El ds 01 de 06 de 2013 a les 14:27 +0200, en/na Per Tunedal va escriure:
> Hi,
> the transliteration seems straight forward.
> I suppose just passing over a name unchanged between Swedish and Danish
> would be easy? The national characters are written differently, though.
> Could they be added to the character sets or would that complicate
> things?
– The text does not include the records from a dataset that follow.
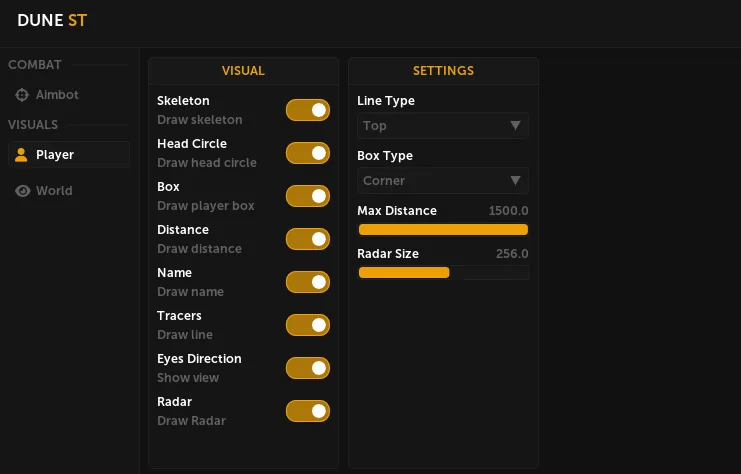Turn off the Tracers toggle
Screen dimensions: 741x474
click(x=308, y=325)
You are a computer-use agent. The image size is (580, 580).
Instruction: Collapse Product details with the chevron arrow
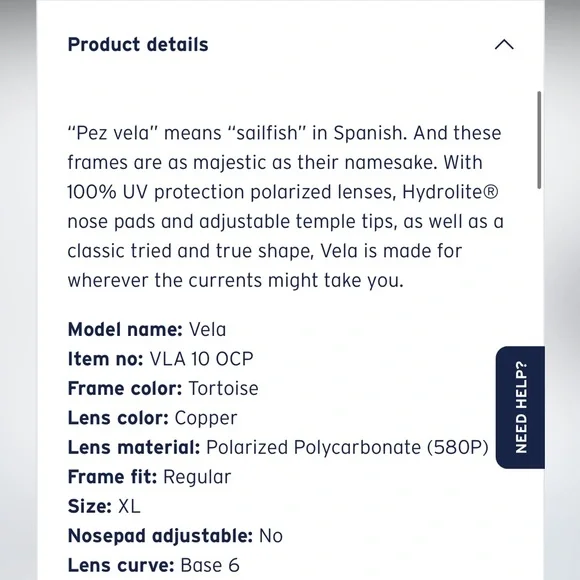tap(504, 45)
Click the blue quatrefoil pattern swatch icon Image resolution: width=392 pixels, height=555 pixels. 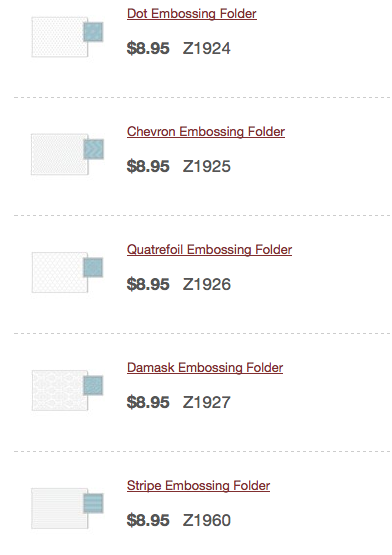[93, 267]
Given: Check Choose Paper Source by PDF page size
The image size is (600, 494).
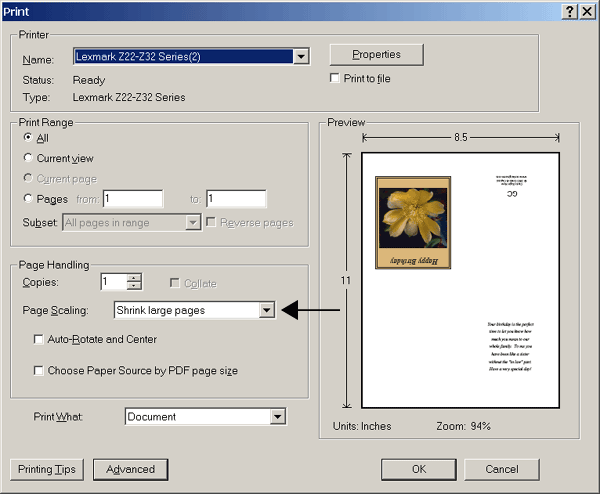Looking at the screenshot, I should (39, 371).
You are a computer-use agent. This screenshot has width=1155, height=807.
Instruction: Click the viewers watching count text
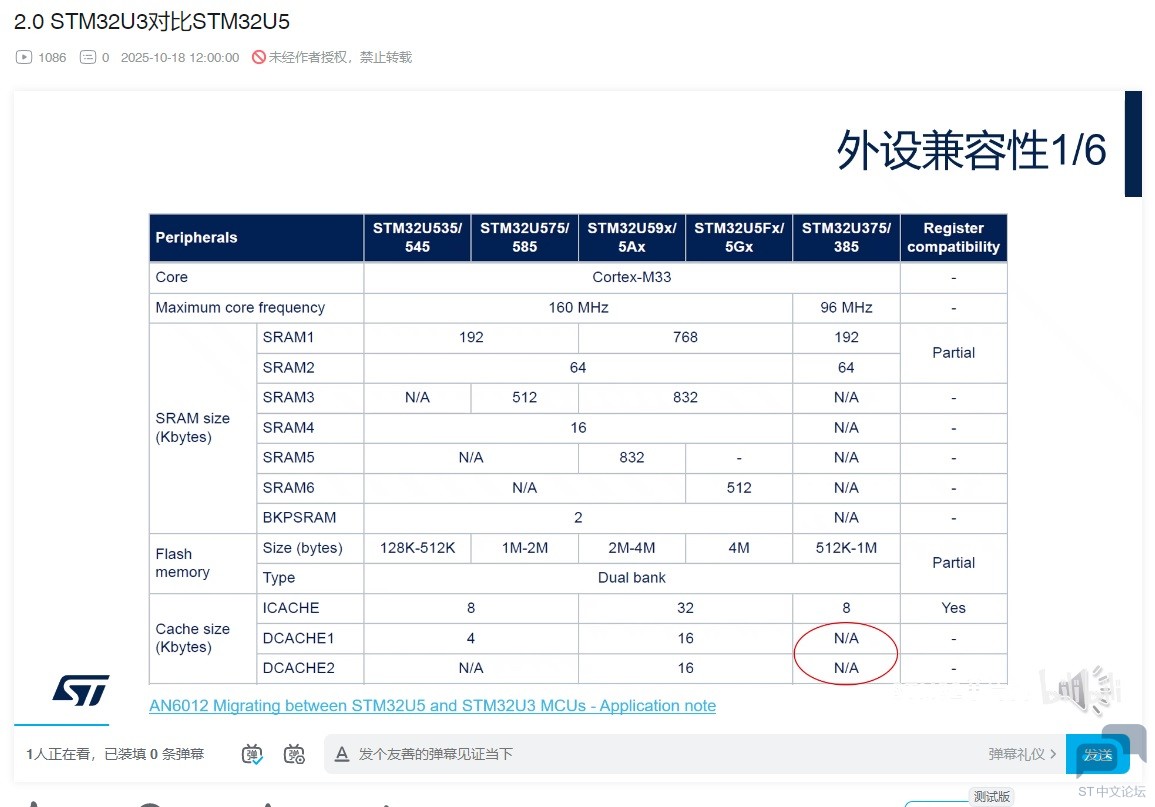115,754
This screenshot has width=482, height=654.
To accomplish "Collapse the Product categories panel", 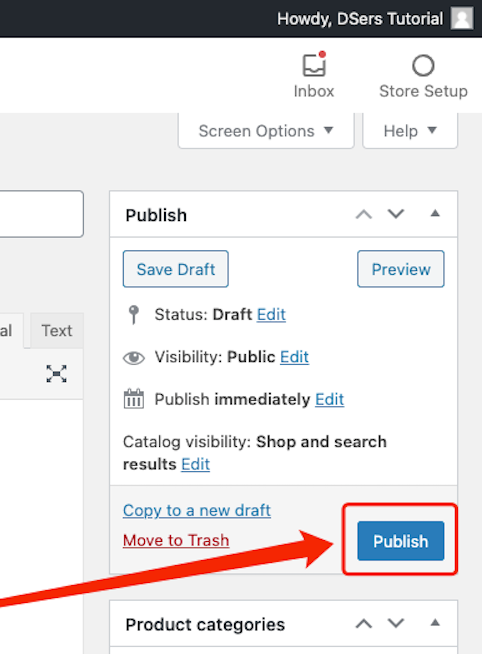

It seams a bit odd to transliterate them (Ärlig - Ærlig, Östen -
> Østen).

If you just want to translate as-is -- that's what happens when you have
an unknown word.

> If regexps for names would slow down Apertium, I suppose the same
> applies to numbers. Something smarter might be useful.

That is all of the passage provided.